Combretum aculeatum is a scrambling shrub up to 0.5-4 m in height with virgate branches, or scandent to 8 m; bark grey or dark red. Recurved spines to 3 cm long formed by persistent, enlarged petioles.

Leaves alternate or subopposite, elliptic or obovate; base cuneate; apex rounded to shortly acuminate, to 7 x 5 cm; more or less pubescent.

Flowers in short, axillary racemes about 1.9 cm long terminating in short leafy shoots; pentamerous, pedicillate; receptacle and calyx purplish; tube constricted above ovary, petals 5, 4-6 x 1-2 mm, white, broadly lanceolate and clawed; stamens with red anthers. 

Fruit stalked, pale yellow or pale reddish, 5-winged, slightly obovate, 11-22 x 10-23 mm.

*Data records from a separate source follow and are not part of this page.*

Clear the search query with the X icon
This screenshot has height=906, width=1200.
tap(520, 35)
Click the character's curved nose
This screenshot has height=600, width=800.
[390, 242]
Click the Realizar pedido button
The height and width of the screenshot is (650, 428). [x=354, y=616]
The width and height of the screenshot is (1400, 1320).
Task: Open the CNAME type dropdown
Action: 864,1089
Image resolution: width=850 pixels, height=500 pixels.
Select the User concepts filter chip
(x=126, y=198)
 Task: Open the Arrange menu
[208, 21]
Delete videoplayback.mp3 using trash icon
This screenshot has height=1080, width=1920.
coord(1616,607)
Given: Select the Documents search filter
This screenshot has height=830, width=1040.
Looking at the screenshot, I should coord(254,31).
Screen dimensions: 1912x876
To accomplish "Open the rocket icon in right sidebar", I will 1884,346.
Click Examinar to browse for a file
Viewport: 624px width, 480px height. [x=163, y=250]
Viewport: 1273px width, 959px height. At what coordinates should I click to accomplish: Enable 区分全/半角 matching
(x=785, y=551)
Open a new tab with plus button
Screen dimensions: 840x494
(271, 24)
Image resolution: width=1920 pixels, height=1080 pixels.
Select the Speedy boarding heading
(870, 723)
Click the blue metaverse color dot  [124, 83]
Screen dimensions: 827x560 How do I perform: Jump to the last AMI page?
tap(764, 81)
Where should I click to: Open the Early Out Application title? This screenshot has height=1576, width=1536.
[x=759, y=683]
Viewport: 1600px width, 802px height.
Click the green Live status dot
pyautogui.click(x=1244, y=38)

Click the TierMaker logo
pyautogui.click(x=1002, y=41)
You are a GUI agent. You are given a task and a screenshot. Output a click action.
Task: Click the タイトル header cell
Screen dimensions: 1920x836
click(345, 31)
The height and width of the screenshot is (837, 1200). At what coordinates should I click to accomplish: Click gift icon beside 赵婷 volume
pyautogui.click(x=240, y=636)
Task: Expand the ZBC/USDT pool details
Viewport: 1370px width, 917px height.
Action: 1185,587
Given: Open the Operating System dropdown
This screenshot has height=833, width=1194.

‘Combretum’ was the name given to a particular climbing plant, the identity of which has been lost in time.

Ecology

C. aculeatum is found in dry savannah, thickets on dry soils and is sometimes riverine; recorded from Mauritania to nothern Nigeria and across Africa to northeast Africa. In southern Sudan, it is widespread in the Terminalia-Combretum belt.

Native range
Burkina Faso, Ethiopia, Guinea, Kenya, Mali, Mauritania, Niger, Nigeria, Senegal, Somalia, Sudan, Tanzania, Uganda

Seed storage appears to be orthodox.

C. aculeatum is found in dry savannah, thickets on dry soils and is sometimes riverine; recorded from Mauritania to nothern Nigeria and across Africa to northeast Africa. In southern Sudan, it is widespread in the Terminalia-Combretum belt.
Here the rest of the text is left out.